Ağır ticari araçlarda ürün adlandırma felsefesini değiştirecek olan Mercedes-Benz, yeni Actros ile uzunyol taşımacılığı sektörüne hitap ederken yeni ürünü Antos ile ağır dağıtımda eski Actros ve Axor’un yerini alacak.

Ağır ticari araçlarda ürün adlandırma felsefesini değiştirecek olan Mercedes-Benz, yeni Actros ile uzunyol taşımacılığı sektörüne hitap ederken yeni ürünü Antos ile ağır dağıtımda eski Actros ve Axor’un yerini alacak. Antos’un henüz satışa sunulmayacağı Türkiye’de ise ağır dağıtımda Actros ve Axor satışları 2015 yılına kadar devam edecek.

Mercedes-Benz Kamyonları Avrupa/Latin Amerika Başkanı Hubertus Troska ile gerçekleştirdiğimiz söyleşide ağır ticari araçlar pazarını global anlamda değerlendirirken Daimler Trucks ve Mercedes-Benz’in pazardaki yeri, faaliyetleri ve ürünlerdeki yenilikler hakkında bilgi verdi. Türkiye pazarı üzerine de sohbet ettiğimiz Troska, Mercedes-Benz’in aerodinamik konusu ile ilgili yaptığı çalışmalara da değindi.

Öncelikle Daimler’in var olduğu pazarlardaki genel durum ve satışları ile ilgili açıklamalarda bulunan Troska, Daimler içerisinde yılın ikinci çeyreğinde gelirlerini artıran tek birimin Daimler Trucks olduğunu hatırlatarak bu artışın yaşamanın nedenini satışların iyi olduğu pazarlar ile daha kötü olan pazarların birbirini dengelemesi olarak açıkladı. Avrupa’da bazı pazarlar ve Brezilya’daki satışlar düşmesine karşın Kuzey Amerika ve Japonya’da satışların arttığını söyleyen Troska, bazı yıllarda zarar eden Amerika pazarında da var olmalarının özellikle bu yıl çok işe yaradığını belirtti. 

Avrupa’daki bazı pazarların 2009 krizini hala atlatamadıklarına dikkati çeken Troska, “Güney Avrupa ülkelerinden İtalya ve İspanya hala krizin etkilerinden kurtulamadı. Pazarın büyüklüğü nedeniyle Brezilya’daki gerileme bizi en fazla etkileyen faktör oldu. Bunun karşılığında Rusya, Çin ve Ortadoğu’da geçmiş yıllara nazaran beklentilerimizin ötesinde satış yapabildik.  Buna rağmen sene sonu itibariyle Mercedes-Benz satışları geçtiğimiz yılın altında kalacak. Ancak Daimler Trucks olarak bakıldığında bu yıl büyümeyi hedefliyoruz” diye konuştu.
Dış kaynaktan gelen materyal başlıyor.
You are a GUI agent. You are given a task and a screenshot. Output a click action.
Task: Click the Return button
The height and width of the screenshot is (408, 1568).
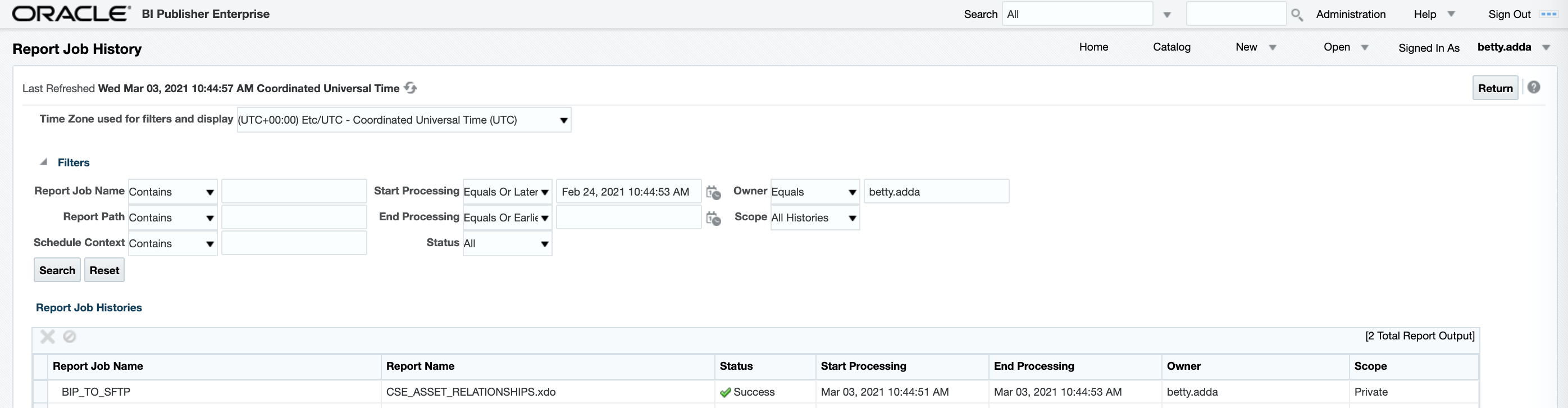[x=1494, y=88]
“Gelişen pazarlarda en önemli ülke Türkiye”

Ağır ticari araçlar olarak bakıldığında gelişen pazarlar ile ilgili değerlendirmede bulunan Troska, 2012 yılına olumlu baktıklarını kaydetmekle birlikte kendilerini tedirgin eden bazı noktalara değindi. “Örneğin Avro’nun paritesi nasıl devam edecek? Dünyadaki pek çok ülke için iktisadi açıklamalar çok açık ve belirgin değil. Bazı ülkelerde düzelmeye gidiyor, durum stabil hale geliyor deniyor. Bu açıklamaya ben de katılmak isterim aslında. Bazı öngörüler de bunun tam aksini söylüyor ve kriz gelecek deniyor. Ben şahsen 2009 yılına benzer bir kriz yaşayacağımızı düşünmüyorum” diyen Troska, konuşmasını şöyle sürdürdü: “Bizim gelecekte büyümesini öngördüğümüz -ki Türkiye de bunlardan birisi- bu ülkeler hakkında genel bir açıklama yapmak doğru olmaz, bu ülkeleri teker teker ele almak gerekir. Bazı Güneydoğu Asya ülkelerinde potansiyel var ve işaretler olumlu görünüyor ama bu ülkelerin ekonomileri de bir yerde Çin ve Amerika’nın ekonomik gelişmesine bağlı. Bağımlı oldukları için kesin bir yorum yapmak kolay değil. Mercedes kamyonları için gelişmekte olan pazarlar arasında en önemlisi Türkiye.”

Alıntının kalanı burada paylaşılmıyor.